## Given exercise
Copy out each of the following entries line for line, with no changes.

(Word and element location data)
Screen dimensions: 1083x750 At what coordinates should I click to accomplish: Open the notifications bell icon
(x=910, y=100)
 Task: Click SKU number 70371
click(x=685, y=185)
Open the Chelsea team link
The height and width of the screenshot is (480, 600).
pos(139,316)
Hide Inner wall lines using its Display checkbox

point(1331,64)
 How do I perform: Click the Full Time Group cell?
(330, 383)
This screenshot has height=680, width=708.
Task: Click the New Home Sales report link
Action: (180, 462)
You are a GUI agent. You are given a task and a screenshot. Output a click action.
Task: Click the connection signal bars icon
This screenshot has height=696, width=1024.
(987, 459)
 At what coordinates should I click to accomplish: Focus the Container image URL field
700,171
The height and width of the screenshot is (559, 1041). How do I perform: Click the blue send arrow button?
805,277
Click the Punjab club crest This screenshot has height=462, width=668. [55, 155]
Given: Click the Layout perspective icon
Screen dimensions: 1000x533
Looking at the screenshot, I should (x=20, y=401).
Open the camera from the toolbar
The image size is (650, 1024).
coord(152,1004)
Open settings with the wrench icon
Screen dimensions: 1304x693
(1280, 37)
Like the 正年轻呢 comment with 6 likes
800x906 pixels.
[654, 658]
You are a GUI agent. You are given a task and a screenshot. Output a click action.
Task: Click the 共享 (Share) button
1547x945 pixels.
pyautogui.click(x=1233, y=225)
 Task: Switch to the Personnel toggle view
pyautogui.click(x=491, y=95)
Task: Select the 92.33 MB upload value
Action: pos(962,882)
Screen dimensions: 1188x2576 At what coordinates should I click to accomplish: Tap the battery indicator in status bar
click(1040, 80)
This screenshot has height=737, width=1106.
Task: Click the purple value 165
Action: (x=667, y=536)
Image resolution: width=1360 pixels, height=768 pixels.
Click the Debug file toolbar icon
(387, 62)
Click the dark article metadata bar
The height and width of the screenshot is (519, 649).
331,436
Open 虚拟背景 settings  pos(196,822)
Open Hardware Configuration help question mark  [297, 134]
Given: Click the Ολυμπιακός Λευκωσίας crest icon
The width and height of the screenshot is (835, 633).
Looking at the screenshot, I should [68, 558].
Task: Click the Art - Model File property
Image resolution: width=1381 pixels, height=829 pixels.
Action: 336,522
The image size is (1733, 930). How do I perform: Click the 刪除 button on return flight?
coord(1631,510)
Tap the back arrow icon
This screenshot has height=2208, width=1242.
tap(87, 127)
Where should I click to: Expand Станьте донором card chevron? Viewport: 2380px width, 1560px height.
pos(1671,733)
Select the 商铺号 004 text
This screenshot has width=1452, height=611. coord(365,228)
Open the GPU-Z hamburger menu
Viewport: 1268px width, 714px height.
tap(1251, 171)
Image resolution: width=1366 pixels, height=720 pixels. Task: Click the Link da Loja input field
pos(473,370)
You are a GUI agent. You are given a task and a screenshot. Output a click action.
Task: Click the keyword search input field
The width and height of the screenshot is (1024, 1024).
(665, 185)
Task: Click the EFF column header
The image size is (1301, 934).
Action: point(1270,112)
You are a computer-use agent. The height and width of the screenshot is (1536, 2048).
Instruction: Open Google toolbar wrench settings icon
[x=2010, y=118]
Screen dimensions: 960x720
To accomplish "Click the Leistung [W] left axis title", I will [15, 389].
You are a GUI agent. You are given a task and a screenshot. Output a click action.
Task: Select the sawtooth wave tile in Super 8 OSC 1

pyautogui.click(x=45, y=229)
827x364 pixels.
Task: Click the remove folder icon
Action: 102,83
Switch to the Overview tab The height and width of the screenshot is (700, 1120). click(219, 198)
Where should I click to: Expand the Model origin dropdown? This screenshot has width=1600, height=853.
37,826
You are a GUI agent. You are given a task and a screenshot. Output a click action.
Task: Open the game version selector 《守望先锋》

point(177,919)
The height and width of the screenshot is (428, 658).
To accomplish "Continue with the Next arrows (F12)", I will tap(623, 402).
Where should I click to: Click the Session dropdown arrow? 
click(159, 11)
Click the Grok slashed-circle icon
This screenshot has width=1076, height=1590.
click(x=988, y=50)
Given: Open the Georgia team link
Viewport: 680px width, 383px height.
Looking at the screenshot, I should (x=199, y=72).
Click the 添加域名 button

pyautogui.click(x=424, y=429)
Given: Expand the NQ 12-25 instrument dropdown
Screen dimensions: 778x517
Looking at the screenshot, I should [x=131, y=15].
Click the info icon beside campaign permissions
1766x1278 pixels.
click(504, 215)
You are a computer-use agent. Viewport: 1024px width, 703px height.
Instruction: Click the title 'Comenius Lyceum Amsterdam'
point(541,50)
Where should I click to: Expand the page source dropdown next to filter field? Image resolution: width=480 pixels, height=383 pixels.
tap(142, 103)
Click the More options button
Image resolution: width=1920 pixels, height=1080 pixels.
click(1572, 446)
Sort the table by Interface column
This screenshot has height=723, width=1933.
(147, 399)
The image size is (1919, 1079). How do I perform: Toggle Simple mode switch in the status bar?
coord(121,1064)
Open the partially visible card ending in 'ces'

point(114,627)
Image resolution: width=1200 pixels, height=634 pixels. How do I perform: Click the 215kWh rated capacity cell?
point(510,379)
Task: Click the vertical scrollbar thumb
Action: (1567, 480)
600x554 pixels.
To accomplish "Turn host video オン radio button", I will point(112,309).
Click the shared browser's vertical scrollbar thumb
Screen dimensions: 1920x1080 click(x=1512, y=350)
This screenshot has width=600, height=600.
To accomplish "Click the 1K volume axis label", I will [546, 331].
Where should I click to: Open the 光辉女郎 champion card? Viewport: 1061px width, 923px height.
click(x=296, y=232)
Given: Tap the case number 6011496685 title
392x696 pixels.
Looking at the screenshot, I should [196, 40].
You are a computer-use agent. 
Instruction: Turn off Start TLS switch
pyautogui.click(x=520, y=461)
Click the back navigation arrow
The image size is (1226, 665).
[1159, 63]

## The response
Screen dimensions: 1083x750 At what coordinates should I click to accomplish: Open the notifications bell icon
(x=910, y=100)
 Task: Click SKU number 70371
click(x=685, y=185)
Open the Chelsea team link
The height and width of the screenshot is (480, 600).
pos(139,316)
Hide Inner wall lines using its Display checkbox

point(1331,64)
 How do I perform: Click the Full Time Group cell?
(330, 383)
This screenshot has height=680, width=708.
Task: Click the New Home Sales report link
Action: (180, 462)
You are a GUI agent. You are given a task and a screenshot. Output a click action.
Task: Click the connection signal bars icon
This screenshot has height=696, width=1024.
(987, 459)
 At what coordinates should I click to accomplish: Focus the Container image URL field
700,171
The height and width of the screenshot is (559, 1041). How do I perform: Click the blue send arrow button?
805,277
Click the Punjab club crest This screenshot has height=462, width=668. [55, 155]
Given: Click the Layout perspective icon
Screen dimensions: 1000x533
Looking at the screenshot, I should (x=20, y=401).
Open the camera from the toolbar
The image size is (650, 1024).
coord(152,1004)
Open settings with the wrench icon
Screen dimensions: 1304x693
(1280, 37)
Like the 正年轻呢 comment with 6 likes
800x906 pixels.
[654, 658]
You are a GUI agent. You are given a task and a screenshot. Output a click action.
Task: Click the 共享 (Share) button
1547x945 pixels.
pyautogui.click(x=1233, y=225)
 Task: Switch to the Personnel toggle view
pyautogui.click(x=491, y=95)
Task: Select the 92.33 MB upload value
Action: pos(962,882)
Screen dimensions: 1188x2576 At what coordinates should I click to accomplish: Tap the battery indicator in status bar
click(1040, 80)
This screenshot has height=737, width=1106.
Task: Click the purple value 165
Action: (x=667, y=536)
Image resolution: width=1360 pixels, height=768 pixels.
Click the Debug file toolbar icon
(387, 62)
Click the dark article metadata bar
The height and width of the screenshot is (519, 649).
331,436
Open 虚拟背景 settings  pos(196,822)
Open Hardware Configuration help question mark  [297, 134]
Given: Click the Ολυμπιακός Λευκωσίας crest icon
The width and height of the screenshot is (835, 633).
Looking at the screenshot, I should [68, 558].
Task: Click the Art - Model File property
Image resolution: width=1381 pixels, height=829 pixels.
Action: 336,522
The image size is (1733, 930). How do I perform: Click the 刪除 button on return flight?
coord(1631,510)
Tap the back arrow icon
This screenshot has height=2208, width=1242.
tap(87, 127)
Where should I click to: Expand Станьте донором card chevron? Viewport: 2380px width, 1560px height.
pos(1671,733)
Select the 商铺号 004 text
This screenshot has width=1452, height=611. coord(365,228)
Open the GPU-Z hamburger menu
Viewport: 1268px width, 714px height.
tap(1251, 171)
Image resolution: width=1366 pixels, height=720 pixels. Task: Click the Link da Loja input field
pos(473,370)
You are a GUI agent. You are given a task and a screenshot. Output a click action.
Task: Click the keyword search input field
The width and height of the screenshot is (1024, 1024).
(665, 185)
Task: Click the EFF column header
The image size is (1301, 934).
Action: point(1270,112)
You are a computer-use agent. The height and width of the screenshot is (1536, 2048).
Instruction: Open Google toolbar wrench settings icon
[x=2010, y=118]
Screen dimensions: 960x720
To accomplish "Click the Leistung [W] left axis title", I will [15, 389].
You are a GUI agent. You are given a task and a screenshot. Output a click action.
Task: Select the sawtooth wave tile in Super 8 OSC 1

pyautogui.click(x=45, y=229)
827x364 pixels.
Task: Click the remove folder icon
Action: 102,83
Switch to the Overview tab The height and width of the screenshot is (700, 1120). click(219, 198)
Where should I click to: Expand the Model origin dropdown? This screenshot has width=1600, height=853.
37,826
You are a GUI agent. You are given a task and a screenshot. Output a click action.
Task: Open the game version selector 《守望先锋》

point(177,919)
The height and width of the screenshot is (428, 658).
To accomplish "Continue with the Next arrows (F12)", I will tap(623, 402).
Where should I click to: Click the Session dropdown arrow? 
click(159, 11)
Click the Grok slashed-circle icon
This screenshot has width=1076, height=1590.
click(x=988, y=50)
Given: Open the Georgia team link
Viewport: 680px width, 383px height.
Looking at the screenshot, I should (x=199, y=72).
Click the 添加域名 button

pyautogui.click(x=424, y=429)
Given: Expand the NQ 12-25 instrument dropdown
Screen dimensions: 778x517
Looking at the screenshot, I should [x=131, y=15].
Click the info icon beside campaign permissions
1766x1278 pixels.
click(504, 215)
You are a computer-use agent. Viewport: 1024px width, 703px height.
Instruction: Click the title 'Comenius Lyceum Amsterdam'
point(541,50)
Where should I click to: Expand the page source dropdown next to filter field? Image resolution: width=480 pixels, height=383 pixels.
tap(142, 103)
Click the More options button
Image resolution: width=1920 pixels, height=1080 pixels.
click(1572, 446)
Sort the table by Interface column
This screenshot has height=723, width=1933.
(147, 399)
The image size is (1919, 1079). How do I perform: Toggle Simple mode switch in the status bar?
coord(121,1064)
Open the partially visible card ending in 'ces'

point(114,627)
Image resolution: width=1200 pixels, height=634 pixels. How do I perform: Click the 215kWh rated capacity cell?
point(510,379)
Task: Click the vertical scrollbar thumb
Action: (1567, 480)
600x554 pixels.
To accomplish "Turn host video オン radio button", I will point(112,309).
Click the shared browser's vertical scrollbar thumb
Screen dimensions: 1920x1080 click(x=1512, y=350)
This screenshot has width=600, height=600.
To accomplish "Click the 1K volume axis label", I will [546, 331].
Where should I click to: Open the 光辉女郎 champion card? Viewport: 1061px width, 923px height.
click(x=296, y=232)
Given: Tap the case number 6011496685 title
392x696 pixels.
Looking at the screenshot, I should [196, 40].
You are a computer-use agent. 
Instruction: Turn off Start TLS switch
pyautogui.click(x=520, y=461)
Click the back navigation arrow
The image size is (1226, 665).
[1159, 63]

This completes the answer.